The question becomes where to place this "tagpath" directory such that it is accessible to the installer. One method I have used is with the USB installer:

  • Prepare a "tagpath" directory (say, slackware.minimal) containing package series sub-directories and modified tagfiles. Ensure tagfiles are up to date with current and all tags are either "ADD" or "SKP".
  • Create a USB installer using the /usb-and-pxe-installers/usbimg2disk.sh script, including the full Slackware repository on the USB stick using the "--slackdir" option.
  • Copy our slackware.minimal directory to the root of the USB stick.
  • Boot the USB installer and at "SOURCE MEDIA SELECTION", choose "Install from a Slackware USB stick". The USB stick will be mounted at /usb-stick.
  • At "SELECT PROMPTING MODE" choose the "tagpath" option and specify /usb-stick/slackware.minimal as the tagpath to use.
  • Sit back while the installer runs.

Creating custom tagfiles

maketag

It appears that at one time the Slackware installer had support for creating custom tagfiles using the maketag scripts in each package series.

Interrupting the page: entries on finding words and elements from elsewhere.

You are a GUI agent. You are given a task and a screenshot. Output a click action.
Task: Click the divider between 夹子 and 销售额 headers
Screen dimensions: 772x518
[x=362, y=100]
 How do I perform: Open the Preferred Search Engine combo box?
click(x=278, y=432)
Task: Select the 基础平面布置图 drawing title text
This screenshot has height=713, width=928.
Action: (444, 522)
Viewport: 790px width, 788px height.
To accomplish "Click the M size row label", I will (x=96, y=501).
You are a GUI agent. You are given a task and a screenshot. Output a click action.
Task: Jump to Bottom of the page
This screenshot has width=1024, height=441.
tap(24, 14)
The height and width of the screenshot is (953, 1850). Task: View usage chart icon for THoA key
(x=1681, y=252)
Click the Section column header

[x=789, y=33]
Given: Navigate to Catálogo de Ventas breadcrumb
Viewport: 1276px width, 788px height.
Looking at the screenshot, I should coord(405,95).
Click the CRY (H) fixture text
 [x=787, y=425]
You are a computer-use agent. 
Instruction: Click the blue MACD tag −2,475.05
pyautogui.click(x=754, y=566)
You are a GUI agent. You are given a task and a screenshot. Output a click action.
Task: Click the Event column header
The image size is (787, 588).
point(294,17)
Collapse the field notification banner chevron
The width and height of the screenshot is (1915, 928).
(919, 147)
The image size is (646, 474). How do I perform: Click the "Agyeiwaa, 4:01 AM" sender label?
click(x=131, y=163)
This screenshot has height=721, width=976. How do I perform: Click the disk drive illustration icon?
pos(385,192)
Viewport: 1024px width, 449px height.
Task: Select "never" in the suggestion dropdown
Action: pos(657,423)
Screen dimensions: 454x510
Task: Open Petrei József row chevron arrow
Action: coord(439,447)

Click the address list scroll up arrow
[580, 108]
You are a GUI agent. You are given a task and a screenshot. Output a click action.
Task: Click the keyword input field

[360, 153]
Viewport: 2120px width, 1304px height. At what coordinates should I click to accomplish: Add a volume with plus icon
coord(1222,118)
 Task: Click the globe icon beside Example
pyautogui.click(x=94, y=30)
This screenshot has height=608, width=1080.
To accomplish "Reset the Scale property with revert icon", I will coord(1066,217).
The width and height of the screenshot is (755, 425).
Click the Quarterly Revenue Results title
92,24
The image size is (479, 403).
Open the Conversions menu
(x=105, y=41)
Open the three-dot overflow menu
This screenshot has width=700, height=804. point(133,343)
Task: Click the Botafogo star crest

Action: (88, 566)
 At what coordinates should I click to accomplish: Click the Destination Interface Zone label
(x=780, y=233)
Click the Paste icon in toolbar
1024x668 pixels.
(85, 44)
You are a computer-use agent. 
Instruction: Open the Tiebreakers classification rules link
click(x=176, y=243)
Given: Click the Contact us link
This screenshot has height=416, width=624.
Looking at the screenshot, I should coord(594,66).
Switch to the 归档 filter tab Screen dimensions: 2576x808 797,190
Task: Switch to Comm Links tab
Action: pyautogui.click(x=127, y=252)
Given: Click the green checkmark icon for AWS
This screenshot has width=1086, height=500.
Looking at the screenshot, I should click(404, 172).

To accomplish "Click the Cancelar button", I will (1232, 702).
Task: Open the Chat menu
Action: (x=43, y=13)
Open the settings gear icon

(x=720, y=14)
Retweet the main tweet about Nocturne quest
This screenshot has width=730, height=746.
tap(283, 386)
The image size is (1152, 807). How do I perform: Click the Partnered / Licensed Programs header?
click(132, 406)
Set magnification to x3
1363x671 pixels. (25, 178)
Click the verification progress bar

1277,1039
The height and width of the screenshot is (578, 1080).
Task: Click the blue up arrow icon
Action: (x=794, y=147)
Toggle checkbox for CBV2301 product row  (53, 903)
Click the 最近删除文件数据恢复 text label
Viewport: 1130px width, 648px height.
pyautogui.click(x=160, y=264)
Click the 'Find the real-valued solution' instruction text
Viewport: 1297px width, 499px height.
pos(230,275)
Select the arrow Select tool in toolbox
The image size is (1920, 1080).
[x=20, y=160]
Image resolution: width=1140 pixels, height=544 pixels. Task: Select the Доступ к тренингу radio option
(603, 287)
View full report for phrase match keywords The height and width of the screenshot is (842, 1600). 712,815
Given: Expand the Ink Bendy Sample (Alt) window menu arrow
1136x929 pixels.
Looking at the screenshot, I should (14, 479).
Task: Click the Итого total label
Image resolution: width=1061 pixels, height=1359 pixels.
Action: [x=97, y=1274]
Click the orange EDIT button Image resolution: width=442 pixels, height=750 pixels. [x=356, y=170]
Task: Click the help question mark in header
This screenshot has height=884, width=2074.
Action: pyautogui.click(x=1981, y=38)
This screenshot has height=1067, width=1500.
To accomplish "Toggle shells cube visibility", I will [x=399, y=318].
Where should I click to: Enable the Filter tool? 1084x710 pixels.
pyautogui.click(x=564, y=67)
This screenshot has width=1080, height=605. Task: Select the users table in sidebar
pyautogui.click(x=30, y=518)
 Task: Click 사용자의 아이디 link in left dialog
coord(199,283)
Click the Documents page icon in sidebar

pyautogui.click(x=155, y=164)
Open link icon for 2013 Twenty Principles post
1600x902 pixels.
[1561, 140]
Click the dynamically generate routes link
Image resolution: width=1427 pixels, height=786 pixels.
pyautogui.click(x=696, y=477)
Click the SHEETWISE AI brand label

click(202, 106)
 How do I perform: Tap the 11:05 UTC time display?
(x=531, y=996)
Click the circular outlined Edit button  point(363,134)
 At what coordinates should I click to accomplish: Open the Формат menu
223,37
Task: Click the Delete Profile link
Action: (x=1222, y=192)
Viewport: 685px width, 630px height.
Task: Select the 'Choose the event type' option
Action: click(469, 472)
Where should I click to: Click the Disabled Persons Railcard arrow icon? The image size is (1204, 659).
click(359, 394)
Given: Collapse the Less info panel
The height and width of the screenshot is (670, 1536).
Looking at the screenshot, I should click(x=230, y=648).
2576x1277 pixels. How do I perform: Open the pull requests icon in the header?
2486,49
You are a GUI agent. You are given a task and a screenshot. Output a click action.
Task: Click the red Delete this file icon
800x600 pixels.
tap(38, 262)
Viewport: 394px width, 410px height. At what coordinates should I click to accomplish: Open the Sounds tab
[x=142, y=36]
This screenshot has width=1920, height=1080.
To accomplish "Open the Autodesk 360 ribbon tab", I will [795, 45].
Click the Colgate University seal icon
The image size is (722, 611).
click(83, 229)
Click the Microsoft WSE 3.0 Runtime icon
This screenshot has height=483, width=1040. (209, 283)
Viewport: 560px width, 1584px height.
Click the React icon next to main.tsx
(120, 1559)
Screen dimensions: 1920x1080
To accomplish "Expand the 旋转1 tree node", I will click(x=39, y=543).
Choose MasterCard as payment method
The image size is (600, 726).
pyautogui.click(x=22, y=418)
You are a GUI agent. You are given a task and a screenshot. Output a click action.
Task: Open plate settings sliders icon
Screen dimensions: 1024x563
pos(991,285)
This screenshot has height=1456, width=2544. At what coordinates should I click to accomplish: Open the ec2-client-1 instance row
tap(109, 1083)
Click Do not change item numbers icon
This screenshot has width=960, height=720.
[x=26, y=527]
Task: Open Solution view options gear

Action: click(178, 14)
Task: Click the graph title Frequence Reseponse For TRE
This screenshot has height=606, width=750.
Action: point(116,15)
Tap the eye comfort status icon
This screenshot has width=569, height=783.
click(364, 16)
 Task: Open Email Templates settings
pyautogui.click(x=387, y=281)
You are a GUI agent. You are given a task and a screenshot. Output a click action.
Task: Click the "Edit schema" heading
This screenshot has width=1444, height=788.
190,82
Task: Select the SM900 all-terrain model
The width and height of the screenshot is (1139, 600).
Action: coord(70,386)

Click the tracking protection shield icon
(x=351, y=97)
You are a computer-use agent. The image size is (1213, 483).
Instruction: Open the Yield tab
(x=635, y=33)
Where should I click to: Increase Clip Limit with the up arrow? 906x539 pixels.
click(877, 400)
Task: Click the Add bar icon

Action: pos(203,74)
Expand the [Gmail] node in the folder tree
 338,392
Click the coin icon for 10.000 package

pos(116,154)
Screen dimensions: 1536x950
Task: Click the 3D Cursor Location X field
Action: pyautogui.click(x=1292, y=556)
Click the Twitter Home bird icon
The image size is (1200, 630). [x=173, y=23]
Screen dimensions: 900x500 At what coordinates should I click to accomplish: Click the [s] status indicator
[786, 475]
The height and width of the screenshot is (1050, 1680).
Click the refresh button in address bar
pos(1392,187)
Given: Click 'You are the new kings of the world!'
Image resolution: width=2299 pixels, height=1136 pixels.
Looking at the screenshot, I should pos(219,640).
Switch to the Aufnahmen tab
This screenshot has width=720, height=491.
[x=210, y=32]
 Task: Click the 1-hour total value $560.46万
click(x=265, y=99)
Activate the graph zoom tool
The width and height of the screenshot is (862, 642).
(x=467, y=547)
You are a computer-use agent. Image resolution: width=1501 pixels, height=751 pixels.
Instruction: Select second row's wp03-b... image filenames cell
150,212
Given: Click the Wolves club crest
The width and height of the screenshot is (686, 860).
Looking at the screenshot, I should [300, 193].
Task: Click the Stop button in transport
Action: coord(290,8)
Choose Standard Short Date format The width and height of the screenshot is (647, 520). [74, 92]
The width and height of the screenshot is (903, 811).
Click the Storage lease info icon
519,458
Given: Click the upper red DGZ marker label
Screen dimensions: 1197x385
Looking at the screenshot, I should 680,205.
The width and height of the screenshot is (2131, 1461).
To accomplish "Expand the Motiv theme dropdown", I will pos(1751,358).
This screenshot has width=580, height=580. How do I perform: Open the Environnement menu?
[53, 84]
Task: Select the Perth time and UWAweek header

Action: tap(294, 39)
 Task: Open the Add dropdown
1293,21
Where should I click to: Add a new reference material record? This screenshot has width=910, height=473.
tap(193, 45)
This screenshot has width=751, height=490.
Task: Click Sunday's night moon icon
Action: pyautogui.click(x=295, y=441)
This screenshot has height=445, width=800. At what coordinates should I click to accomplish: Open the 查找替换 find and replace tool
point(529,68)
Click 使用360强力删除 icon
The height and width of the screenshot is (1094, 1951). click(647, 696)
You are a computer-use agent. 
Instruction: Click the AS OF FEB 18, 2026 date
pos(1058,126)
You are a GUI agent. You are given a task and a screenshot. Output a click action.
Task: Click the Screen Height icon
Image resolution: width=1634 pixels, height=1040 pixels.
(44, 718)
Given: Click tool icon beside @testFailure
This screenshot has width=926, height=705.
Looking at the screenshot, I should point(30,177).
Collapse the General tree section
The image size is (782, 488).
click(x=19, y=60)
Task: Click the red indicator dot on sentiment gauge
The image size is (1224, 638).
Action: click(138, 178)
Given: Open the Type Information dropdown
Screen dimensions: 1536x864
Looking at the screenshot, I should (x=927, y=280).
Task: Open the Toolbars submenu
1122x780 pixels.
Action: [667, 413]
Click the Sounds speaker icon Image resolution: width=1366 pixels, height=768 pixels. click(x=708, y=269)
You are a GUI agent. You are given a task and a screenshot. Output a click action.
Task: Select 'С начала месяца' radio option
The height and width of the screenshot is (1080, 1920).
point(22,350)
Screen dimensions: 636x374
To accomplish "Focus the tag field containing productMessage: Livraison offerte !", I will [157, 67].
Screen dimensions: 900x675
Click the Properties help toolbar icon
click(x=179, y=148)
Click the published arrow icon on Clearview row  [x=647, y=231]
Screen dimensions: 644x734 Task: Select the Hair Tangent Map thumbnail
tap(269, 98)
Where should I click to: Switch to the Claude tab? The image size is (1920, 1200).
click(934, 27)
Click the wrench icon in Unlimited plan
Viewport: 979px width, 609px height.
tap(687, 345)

In the installer’s main /usr/lib/setup/setup script, there is the following code which can never be called because there is no "MAKE TAGS" option in the installer’s main menu:

if [ "$MAINSELECT" = "MAKE TAGS" ]; then
  SeTmaketag
fi

You can manually run the /usr/lib/setup/SeTmaketag script within the installer. You are prompted for a custom tagfile extension and the location of the directory (or floppy!) containing the maketag script — that is, a package series directory. So to work, the package series directories accessed by the installer have to be writable — won’t work if using a DVD ISO image. To run this from the installer on each of the 15 package series would be pretty unpleasant.

If you have a local copy of the Slackware repository, you could manually run (as root) the makepkg script in each package series to generate a custom tagfile for that package series. The custom tagfile would be created at /var/log/setup/tmp/SeTnewtag (really /var/lib/pkgtools/setup/tmp/SeTnewtag) so you would then have to move it into the repository package series with a custom extension, or into your separate "tagpath" directory as tagfile.

One problem with the maketag approach is you will always be starting from a state where all packages are selected: there is no official way to use the dialog interface to edit an existing tagfile. To make changes, you need to edit the tagfile with a text editor and change tags to "ADD" or "SKP" as required.

Slackware tagfile manager

The tagfile format is a very basic text file format making it easy to manipulate with simple scripts. I created a bunch of scripts, of dubious quality, that helped me prepare the tagfiles used to install Slackware-current on the the Eee PC.

These scripts can be found at https://git.sr.ht/~gslewis/stfm.

git clone https://git.sr.ht/~gslewis/stfm

The basic workflow is:

  1. Create a copy of the Slackware tagfiles in a local directory, known as a "tagfile set". See get_tagfiles.sh.
  2. Make the tagfile set work as a non-interactive installation by changing all "REC" tags to "ADD" and all "OPT" tags to "SKP". See prepare_tagfiles.sh.
  3. Keep your tagfile set in sync with current by adding new packages and removing removed packages. See update_tagfiles.sh.
  4. If you have a slackpkg template containing all the packages you want to install, such as from within the lxc-slackware template, apply this template to the tagfile set. All packages in the template get the "ADD" tag, everything else gets the "SKP" tag. See template_to_tagfile.sh.
  5. Browse and edit your tagfile set in a dialog interface, similar to maketag. See stfe.sh — the Slackware Tagfile Editor.
  6. If using the "custom" prompting mode, copy your tagfile set to your Slackware repository’s package series directories, applying your custom extension. See copy_custom.sh.